(Source document Opens)
DOCTORS are losing their monopoly on specialist knowledge, so is it time to reinvent the doctor?
With more than 15 million Australians directly affected by at least one chronic disease in an ageing demographic, significant changes in the way health care is delivered in the future are essential.
There has been a seismic shift in the lives of people because of technology. People are far better informed than they were in the 1980s and 1990s. Much of this information is available through the media but even more is available and archived on the internet.
The forces pushing the internet into health and health care are strong and unstoppable, ensuring that the internet and the choices it offers must be part of the design of our future health care system.
We are no longer content to wait in queues as we live at a faster pace than earlier generations — we don’t have time to wait for appointments months, weeks or even days in advance.
Today, people can do their banking at home, order groceries on the internet, and buy tickets to the next show at the cinema at the same time as booking an overseas holiday. If you don’t have to wait more than 15 minutes before a hairdresser can cut your hair why should you have to wait a week before someone can check your blood pressure or perform a vasectomy?
The internet offers the prospect of online consultations in the comfort of your own home. The physical examination will change as new devices are developed to allow the necessary sounds and signals emitted by our malfunctioning bodies to be recorded, interpreted and captured at a remote location.
Meanwhile, for those who prefer to see a health care practitioner in person, the options to consult practitioners other than doctors who can advise on our health are expanding.
(Source document Closes)
(Information supplied Opens)
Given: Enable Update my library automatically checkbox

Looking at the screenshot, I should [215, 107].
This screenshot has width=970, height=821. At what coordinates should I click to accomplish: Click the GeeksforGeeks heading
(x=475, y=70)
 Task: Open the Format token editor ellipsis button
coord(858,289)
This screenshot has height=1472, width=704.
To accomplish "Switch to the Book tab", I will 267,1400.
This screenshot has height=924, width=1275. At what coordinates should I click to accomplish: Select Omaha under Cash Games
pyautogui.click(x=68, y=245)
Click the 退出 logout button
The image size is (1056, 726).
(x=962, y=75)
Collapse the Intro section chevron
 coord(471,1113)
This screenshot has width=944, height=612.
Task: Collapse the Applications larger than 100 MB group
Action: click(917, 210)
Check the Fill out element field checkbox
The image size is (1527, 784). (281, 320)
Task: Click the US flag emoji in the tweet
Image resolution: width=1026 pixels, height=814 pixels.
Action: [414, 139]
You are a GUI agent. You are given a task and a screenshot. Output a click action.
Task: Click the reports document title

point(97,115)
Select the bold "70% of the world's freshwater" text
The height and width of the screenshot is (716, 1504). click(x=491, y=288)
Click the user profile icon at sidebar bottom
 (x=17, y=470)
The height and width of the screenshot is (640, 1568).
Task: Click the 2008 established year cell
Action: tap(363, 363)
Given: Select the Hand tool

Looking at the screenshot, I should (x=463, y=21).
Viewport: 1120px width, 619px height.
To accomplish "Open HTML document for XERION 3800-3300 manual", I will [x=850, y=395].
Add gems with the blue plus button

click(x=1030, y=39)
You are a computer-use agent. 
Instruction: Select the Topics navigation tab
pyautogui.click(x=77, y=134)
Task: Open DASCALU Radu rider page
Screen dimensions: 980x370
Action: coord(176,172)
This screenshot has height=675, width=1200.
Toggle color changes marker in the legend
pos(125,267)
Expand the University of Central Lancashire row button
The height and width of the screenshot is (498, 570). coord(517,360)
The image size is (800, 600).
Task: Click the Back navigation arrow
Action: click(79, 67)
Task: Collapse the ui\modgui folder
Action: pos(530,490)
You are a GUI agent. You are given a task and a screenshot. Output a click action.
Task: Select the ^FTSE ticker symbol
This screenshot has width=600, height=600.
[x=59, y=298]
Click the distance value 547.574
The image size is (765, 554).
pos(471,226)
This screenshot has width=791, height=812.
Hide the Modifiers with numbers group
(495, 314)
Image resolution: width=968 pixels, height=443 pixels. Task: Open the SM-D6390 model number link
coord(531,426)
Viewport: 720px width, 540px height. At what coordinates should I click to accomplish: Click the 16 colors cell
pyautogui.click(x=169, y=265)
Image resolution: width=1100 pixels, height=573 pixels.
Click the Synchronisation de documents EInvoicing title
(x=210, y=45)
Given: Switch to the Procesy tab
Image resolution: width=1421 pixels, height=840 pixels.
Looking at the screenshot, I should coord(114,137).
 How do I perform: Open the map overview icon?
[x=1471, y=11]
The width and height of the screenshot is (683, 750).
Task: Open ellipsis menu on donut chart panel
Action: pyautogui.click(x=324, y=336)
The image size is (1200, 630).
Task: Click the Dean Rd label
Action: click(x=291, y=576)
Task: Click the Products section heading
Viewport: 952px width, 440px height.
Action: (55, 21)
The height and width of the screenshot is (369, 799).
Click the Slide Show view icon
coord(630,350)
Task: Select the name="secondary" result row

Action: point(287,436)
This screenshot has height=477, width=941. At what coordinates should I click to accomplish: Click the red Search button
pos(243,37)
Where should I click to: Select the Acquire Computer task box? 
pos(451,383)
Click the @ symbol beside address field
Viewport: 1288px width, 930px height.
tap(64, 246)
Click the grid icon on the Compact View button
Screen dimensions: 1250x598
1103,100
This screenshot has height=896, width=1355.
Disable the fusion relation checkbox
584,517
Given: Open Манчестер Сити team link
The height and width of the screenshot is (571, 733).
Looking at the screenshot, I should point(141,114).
(Information supplied Closes)
- [Task instructions]:
a - Say whether each statement agrees with the article on reinventing the doctor. Answer yes or no for each, and quote the deciding words from the article.
(i) More than 15 million Australians are directly affected by at least one chronic disease.
(ii) People were better informed in the 1980s and 1990s than they are now.
(iii) Online consultations will leave no option of seeing a practitioner in person.
b - Rewrite the passage of the article on reinventing the doctor that begins at "Meanwhile, for those" and stops after "health are expanding.", swapping "health care practitioner" for "medical professional".
Rely on the article alone.

- [Responses for each task]:
a -
(i) Yes: "With more than 15 million Australians directly affected by at least one chronic disease"
(ii) No: "People are far better informed than they were in the 1980s and 1990s."
(iii) No: "for those who prefer to see a health care practitioner in person, the options to consult practitioners other than doctors who can advise on our health are expanding."

b -
Meanwhile, for those who prefer to see a medical professional in person, the options to consult practitioners other than doctors who can advise on our health are expanding.